I’m tryin to. This is actually what happened. What got me that commendation.
Go ahead.
We was in a forward position monitorin radio signals and we was holed up in a farmhouse. Just a two room stone house. We’d been there two days and it never did quit rainin. Rained like all get-out. Somewhere about the middle of the second day the radio operator had took his headset off and he said: Listen. Well, we did. When somebody said listen you listened. And we didnt hear nothin. And I said: What is it? And he said: Nothin.
I said What the hell are you talkin about, nothin? What did you hear? And he said: I mean you cant hear nothin. Listen. And he was right. There was not a sound nowheres. No field-piece or nothin. All you could hear was the rain. And that was about the last thing I remember. When I woke up I was layin outside in the rain and I dont know how long I’d been layin there. I was wet and cold and my ears was ringin and whenever I set up and looked the house was gone. Just part of the wall at one end was standin was all. A round had come through the wall and just blowed it all to hell. Well, I couldnt hear a thing. I couldnt hear the rain or nothin. If I said somethin I could hear it inside my head but that was all.
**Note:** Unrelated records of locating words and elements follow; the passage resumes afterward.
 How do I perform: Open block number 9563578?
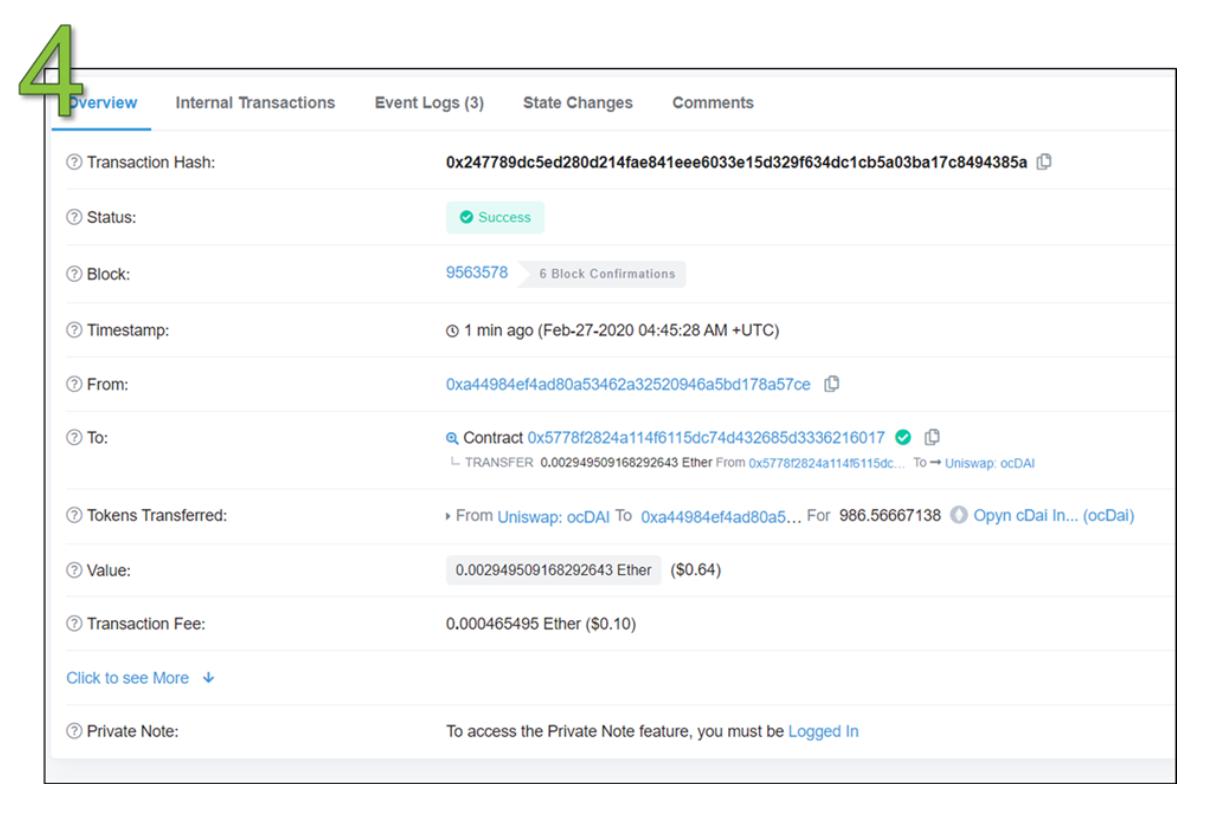pos(477,273)
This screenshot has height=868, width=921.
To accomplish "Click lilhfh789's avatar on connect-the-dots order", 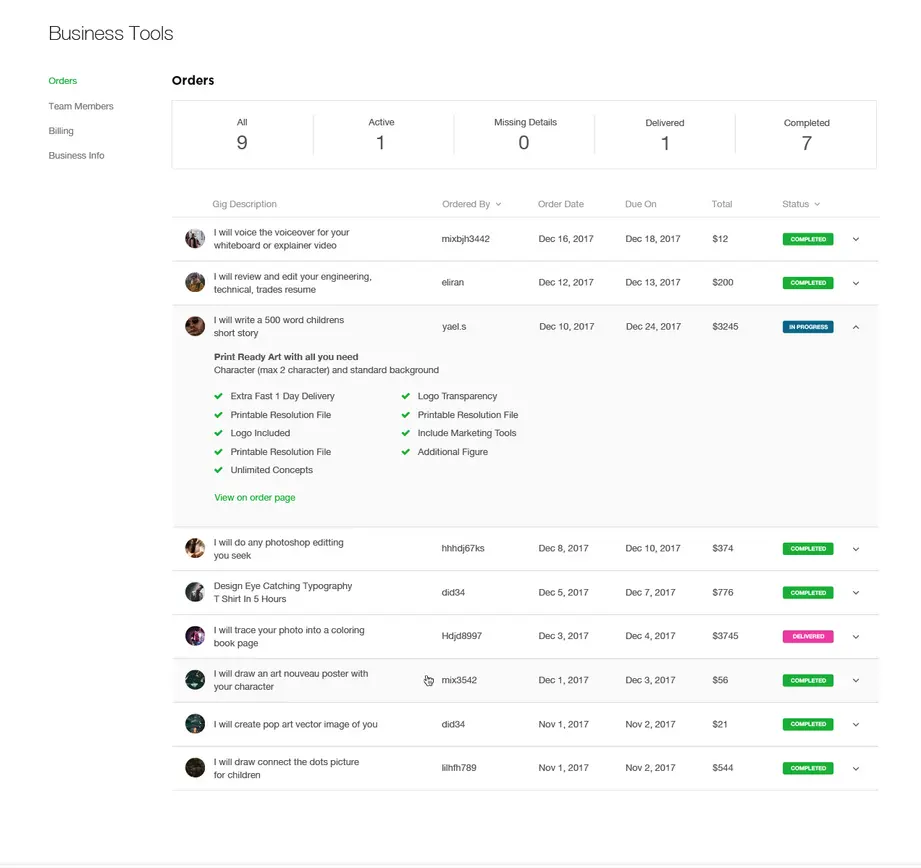I will (194, 768).
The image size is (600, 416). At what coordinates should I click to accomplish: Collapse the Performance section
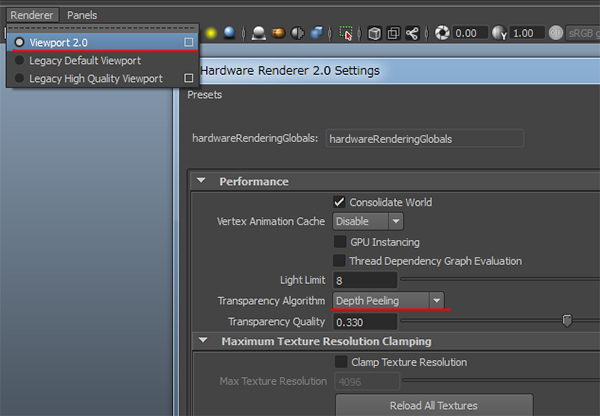[203, 182]
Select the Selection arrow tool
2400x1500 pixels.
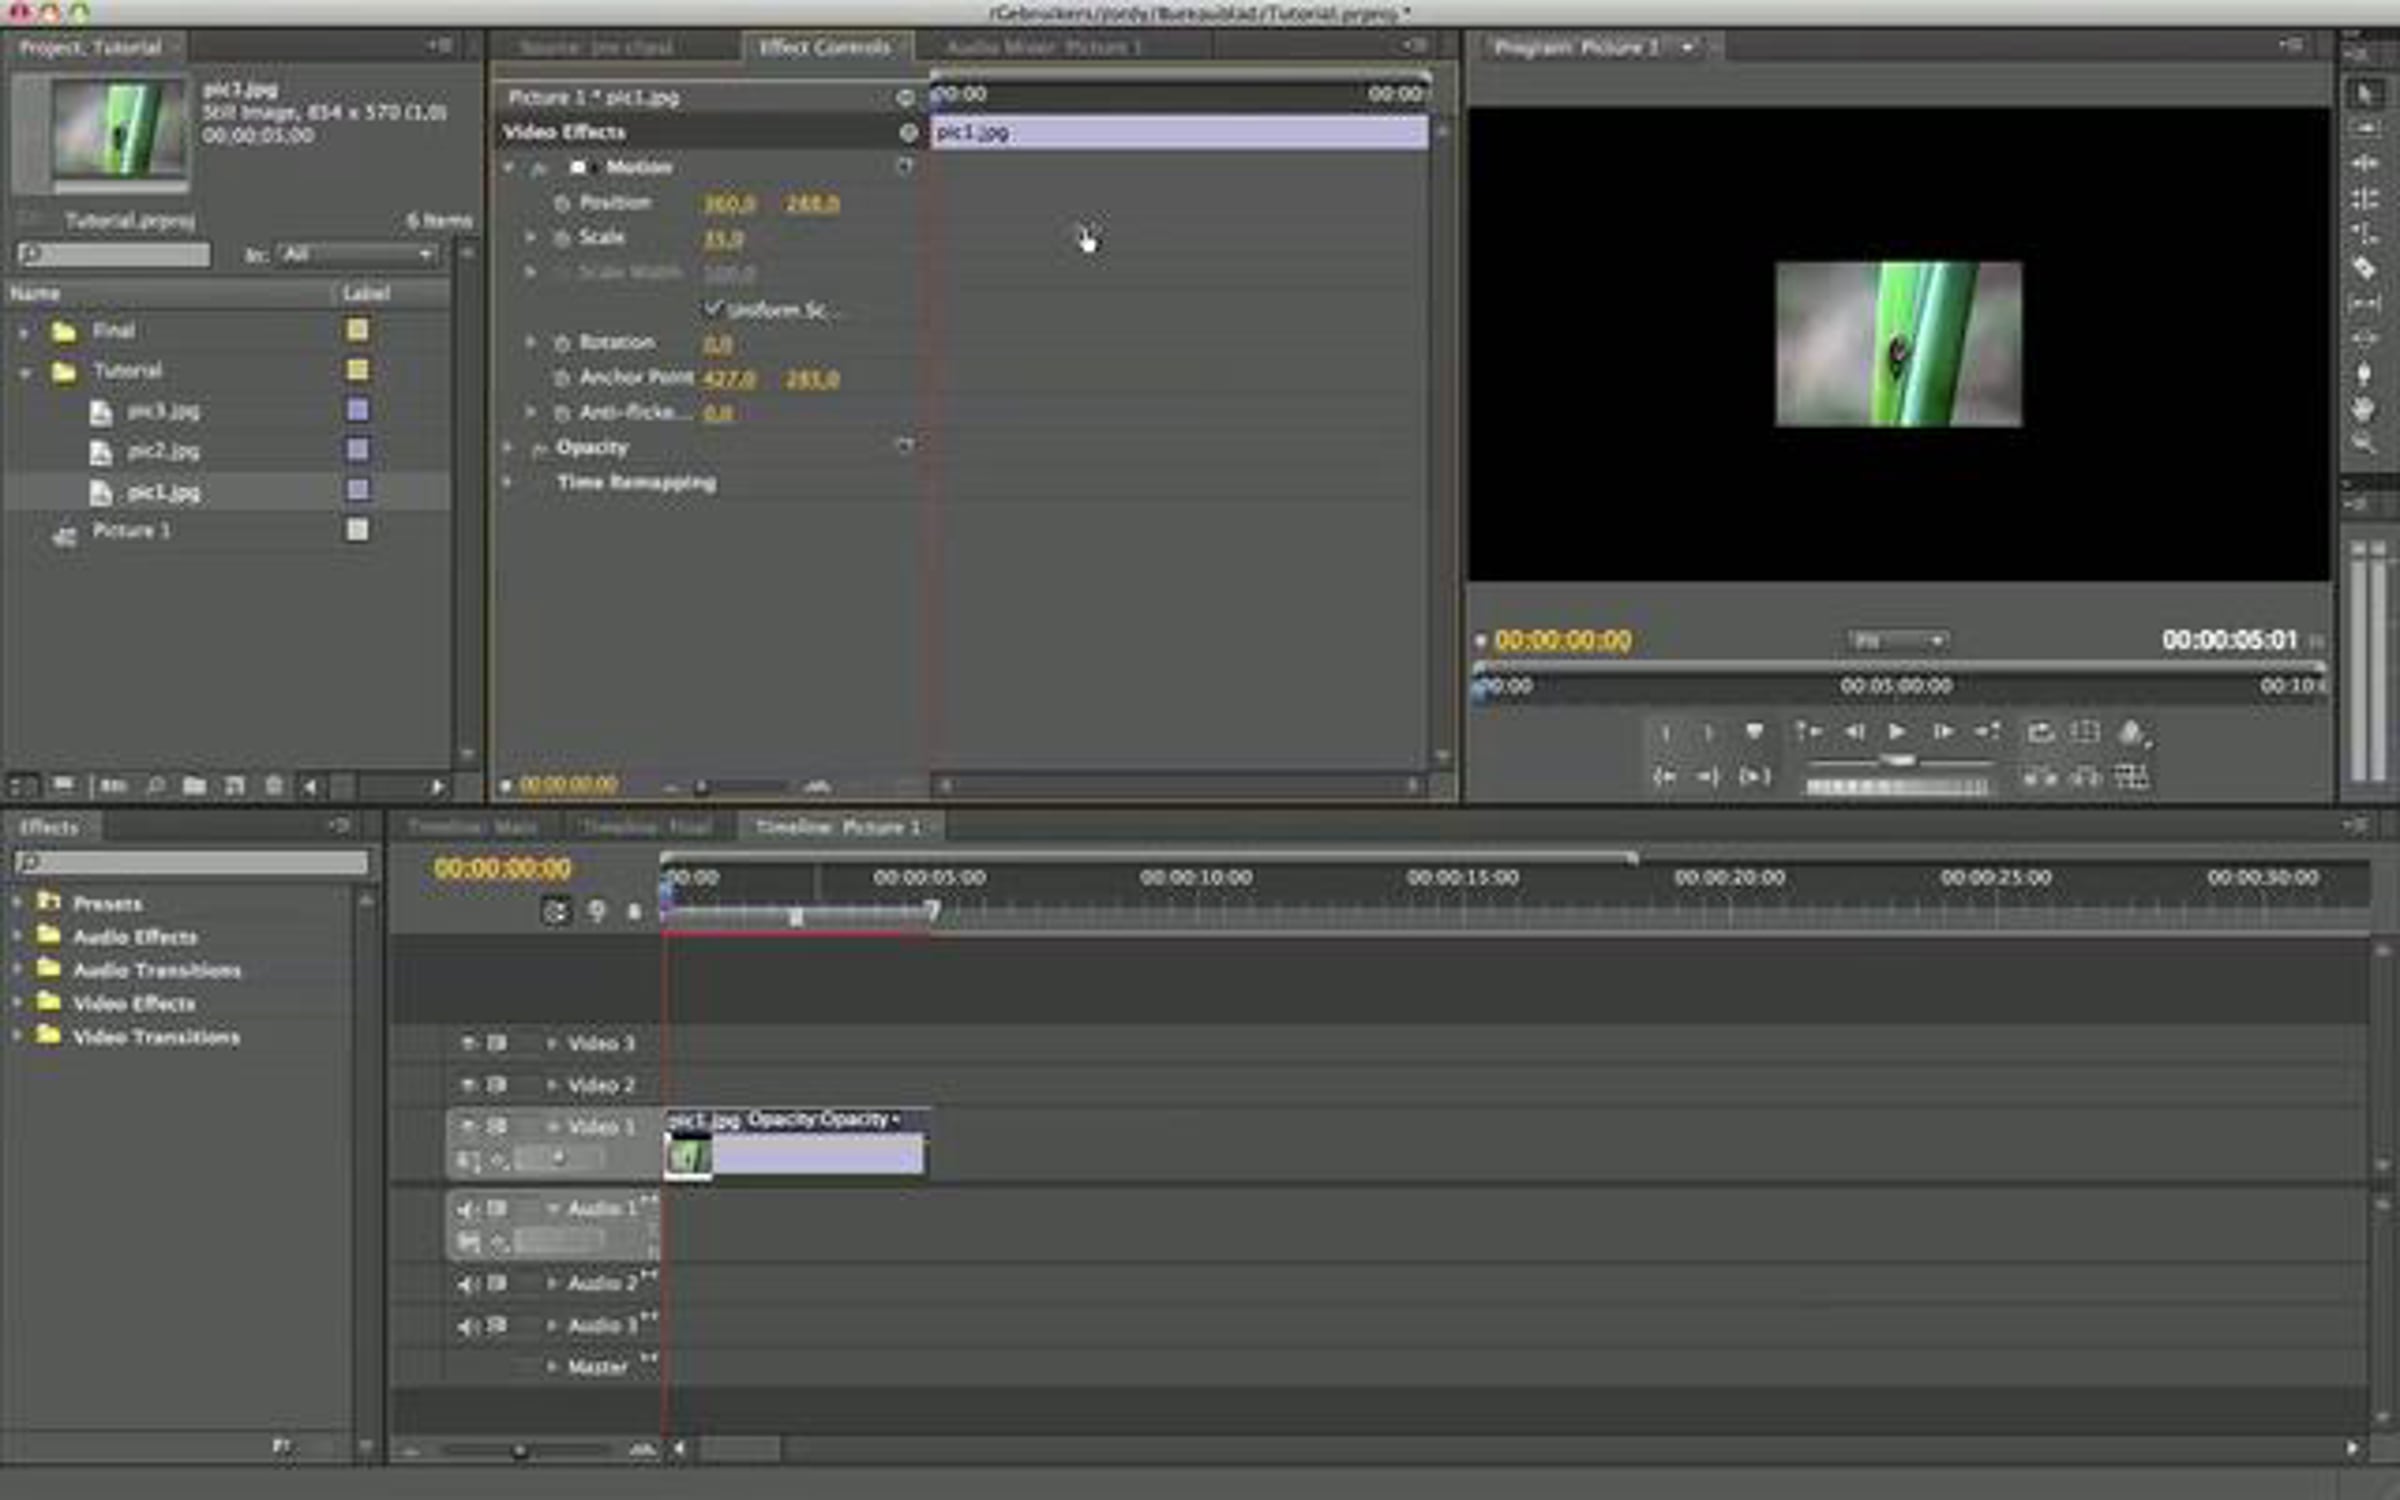[x=2364, y=94]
I got up and walked over to where the house was and there was sections of the roof layin over a good part of it and I seen one of our men buried in them rocks and timbers and I tried to move some stuff to see if I couldnt get to him. My whole head just felt numb. And while I was doin that I raised up and looked out and here come these German riflemen across this field. They was comin out of a patch of woods about two hundred yards off and comin across this field. I still didnt know exactly what had happened. I was kindly in a daze. I crouched down there by the side of the wall and the first thing I seen was Wallace’s .30 caliber stickin out from under some timbers. That thing was aircooled and it was belt fed out of a metal box and I figured if I let em run up a little more on me I could operate on em out there in the open and they wouldnt call in another round cause they’d be too close. I scratched around and finally got that thing dug out, it and the tripod, and I dug around some more and come up with the ammo box for it and I got set up behind the section of wall there and knocked the dirt out of the barrel and jacked back the slide and here we went.